Work request: Some lines below hold "Given". Pick them out and copy them.

Data provided:

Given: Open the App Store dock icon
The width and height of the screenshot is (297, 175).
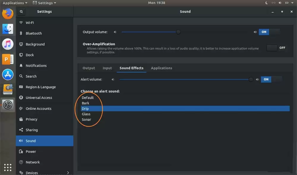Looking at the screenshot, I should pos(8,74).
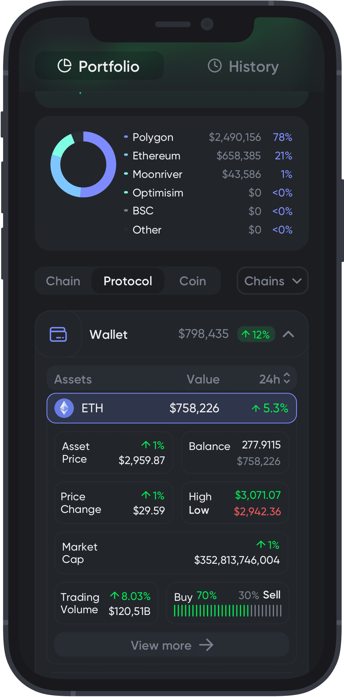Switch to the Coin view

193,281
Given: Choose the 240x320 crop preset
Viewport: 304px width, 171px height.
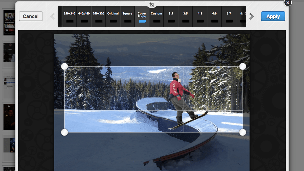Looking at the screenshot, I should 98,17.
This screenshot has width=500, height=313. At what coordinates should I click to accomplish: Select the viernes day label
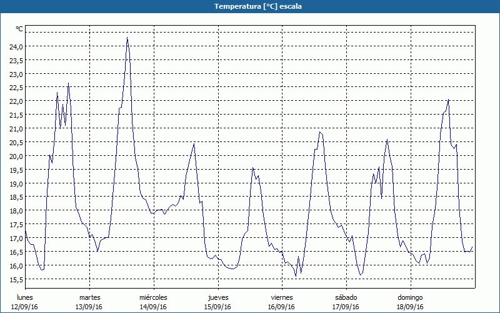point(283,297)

--

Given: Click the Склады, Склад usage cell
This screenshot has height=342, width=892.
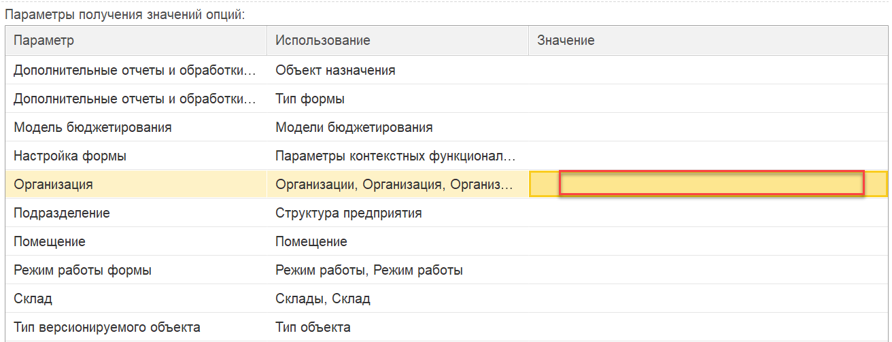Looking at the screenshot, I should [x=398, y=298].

Task result:
Given: Open the App Store dock icon
Given: Choose the 240x320 crop preset
Given: Click the Склады, Склад usage cell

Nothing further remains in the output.